I remember watching Dota 2’s The International 6 (TI6) last year, and they revealed the Virtual Reality (VR) Hub feature for spectators which got my friends and I really impressed.
That’s how immersive a game can get!
Now, we’ll be able to personally experience the future of VR gaming too.
Today, 24 November 2017, will be the official opening of Zero Latency in Singapore – Southeast Asia’s first warehouse-scale, free-roaming VR gaming experience.
Players suit up with their custom-made gear that are designed for maximum immersion.
They then enter the world of the game and move around to complete the objectives of the game.
L4D In Virtual Reality
We had a taste of Zombie Survival, one out of the three games at Zero Latency.
If you’ve played, or are a fan of Left For Dead (L4D), the popular multiplayer first-person shooter game, Zombie Survival is like that.
Yes, it’s kind of like playing L4D in VR!
The game’s objective is to defend the fort from hoards of zombies and stay alive while waiting for help to arrive.
Before players begin, staff will lead you into a small briefing room and the game master will explain the rules of the game and safety precautions.
After putting on the gear and adjusting them to your comfort, players will be moved to the 200sqm game area where they’ll pick up their weapon.
200sqm might sound small, but Zero Latency reuses the space with nifty tricks they have developed so players can roam and explore the virtual world freely.
The game begins after every player is standing in their own portal.
The crisp voice communication and 2K resolution graphics is powered by Razer, and the exciting gameplay coupled with the weighted model gun made the game twice as engaging!
We came out from the arena 15 minutes later, perspiring from the adrenaline and the thrill of shooting down those nasty undead.
The other two games offered are Singularity and Engineerium, which last for 30 minutes and 15 minutes respectively.
Singularity takes place in space where players’ survival depend on which of the four weapon modes they choose to use against the enemy.
Players have to take down killer robots and rogue drones and work together to complete the game.
In Engineerium, players have to connect the platforms to progress in the game.
It is essentially a puzzle game set in a fantasy alien world with flying whales and parrot rays.

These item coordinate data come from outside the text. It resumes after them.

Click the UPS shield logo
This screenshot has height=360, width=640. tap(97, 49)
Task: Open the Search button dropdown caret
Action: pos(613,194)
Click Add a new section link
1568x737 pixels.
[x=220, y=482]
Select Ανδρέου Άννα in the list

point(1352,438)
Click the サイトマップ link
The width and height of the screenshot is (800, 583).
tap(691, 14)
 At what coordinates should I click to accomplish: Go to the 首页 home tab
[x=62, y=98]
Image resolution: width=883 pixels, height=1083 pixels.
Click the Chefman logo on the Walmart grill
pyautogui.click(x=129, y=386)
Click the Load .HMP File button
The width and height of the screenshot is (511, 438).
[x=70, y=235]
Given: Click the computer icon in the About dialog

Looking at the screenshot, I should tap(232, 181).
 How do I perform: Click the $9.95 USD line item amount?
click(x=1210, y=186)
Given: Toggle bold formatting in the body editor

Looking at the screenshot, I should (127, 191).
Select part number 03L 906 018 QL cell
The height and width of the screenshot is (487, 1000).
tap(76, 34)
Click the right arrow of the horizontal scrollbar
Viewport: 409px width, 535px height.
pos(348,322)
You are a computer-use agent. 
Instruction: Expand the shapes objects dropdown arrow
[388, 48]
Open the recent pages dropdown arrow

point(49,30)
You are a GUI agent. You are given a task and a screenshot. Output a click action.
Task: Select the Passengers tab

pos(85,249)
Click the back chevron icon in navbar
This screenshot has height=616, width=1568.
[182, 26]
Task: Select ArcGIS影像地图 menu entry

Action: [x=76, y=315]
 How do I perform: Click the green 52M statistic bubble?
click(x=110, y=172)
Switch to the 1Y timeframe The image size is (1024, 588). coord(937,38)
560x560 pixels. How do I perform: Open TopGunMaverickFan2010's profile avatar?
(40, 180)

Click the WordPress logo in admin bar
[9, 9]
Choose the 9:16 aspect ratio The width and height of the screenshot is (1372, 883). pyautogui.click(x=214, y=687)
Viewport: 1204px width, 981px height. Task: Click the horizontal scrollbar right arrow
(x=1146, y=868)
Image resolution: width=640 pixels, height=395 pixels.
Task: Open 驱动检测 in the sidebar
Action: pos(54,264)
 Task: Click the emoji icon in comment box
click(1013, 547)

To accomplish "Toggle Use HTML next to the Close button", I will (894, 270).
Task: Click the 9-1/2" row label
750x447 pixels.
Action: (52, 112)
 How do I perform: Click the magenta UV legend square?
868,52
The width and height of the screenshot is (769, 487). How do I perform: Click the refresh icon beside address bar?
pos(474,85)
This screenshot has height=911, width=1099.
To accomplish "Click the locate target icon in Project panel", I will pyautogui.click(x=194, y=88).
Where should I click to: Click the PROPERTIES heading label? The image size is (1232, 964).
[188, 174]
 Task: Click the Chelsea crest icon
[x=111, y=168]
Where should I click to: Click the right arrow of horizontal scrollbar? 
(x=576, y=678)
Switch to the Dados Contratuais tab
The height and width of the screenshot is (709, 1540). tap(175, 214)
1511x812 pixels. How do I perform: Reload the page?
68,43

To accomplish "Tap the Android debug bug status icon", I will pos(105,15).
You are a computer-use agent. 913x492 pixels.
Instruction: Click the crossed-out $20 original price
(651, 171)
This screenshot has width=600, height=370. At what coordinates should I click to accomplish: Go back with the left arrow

Teamwork is key in this family-friendly game.
Zeroing In On The Latency Of VR
Making virtual reality a reality has been considered a pipe dream for quite some time.
Sure, some forms of VR exist, in the forms of holograms and gaming consoles with motion sensors like the Wii and Kinect, but they have never been as immersive as what is being offered at Zero Latency.
Co-founder of Zero Latency, Tim Ruse, has described Zero Latency as the “ultimate virtual reality gaming experience”.
To put it succinctly in his own words:
“Your body becomes the controller.”
He further explained that reality, mobile, VR, and computer experiences will “merge into one seamless continuum as the gaming industry develops”.
VR will eventually fall into the same space and become a part of how we interact with each other, our devices and the content we love.
You could say that Tim Ruse and his fellow co-founders were the trendsetters in the VR gaming industry.
Their “revolutionary” idea came about in 2012, when Oculus started a Kickstarter campaign for the Rift and succeeded in producing the world’s first VR headset.
In 2013, they came up with a single-player prototype which was then demonstrated to the public in 2014.
Ruse said in an interview with Smart Company, “It was probably in mid-2014 we realised the business could be a real thing, and then it was about how we build that bridge from a hobby into a full-time business.”
Their crowdfunding campaign of US$32,000, was their “hardest money (Ruse) ever earned”.
Subsequently, they raised about US$10 million and opened their first outlet in 2015, in Melbourne, Australia where they are based at.
Now, Zero Latency is raking in US$12 million annually, with branches in cities in North America, Japan, Spain, and Melbourne.
Singapore is its 14th branch, brought in by Tomorrow Entertainment, the holding company responsible for trampoline park BOUNCE.
The Future Of Gaming Looks Something Like This
What comes out at the top of my mind when I think of entertainment for groups of people is karaoke. It’s an easy, interactive activity that is easily accessible.
In a few years down the road, VR gaming could evolve to become just like that. There might even be VR arenas – like a LAN shop, but for VR gaming!
Well, I’ll be waiting for the day I can cast Freezing Field as Rylai, the Crystal Maiden in VR.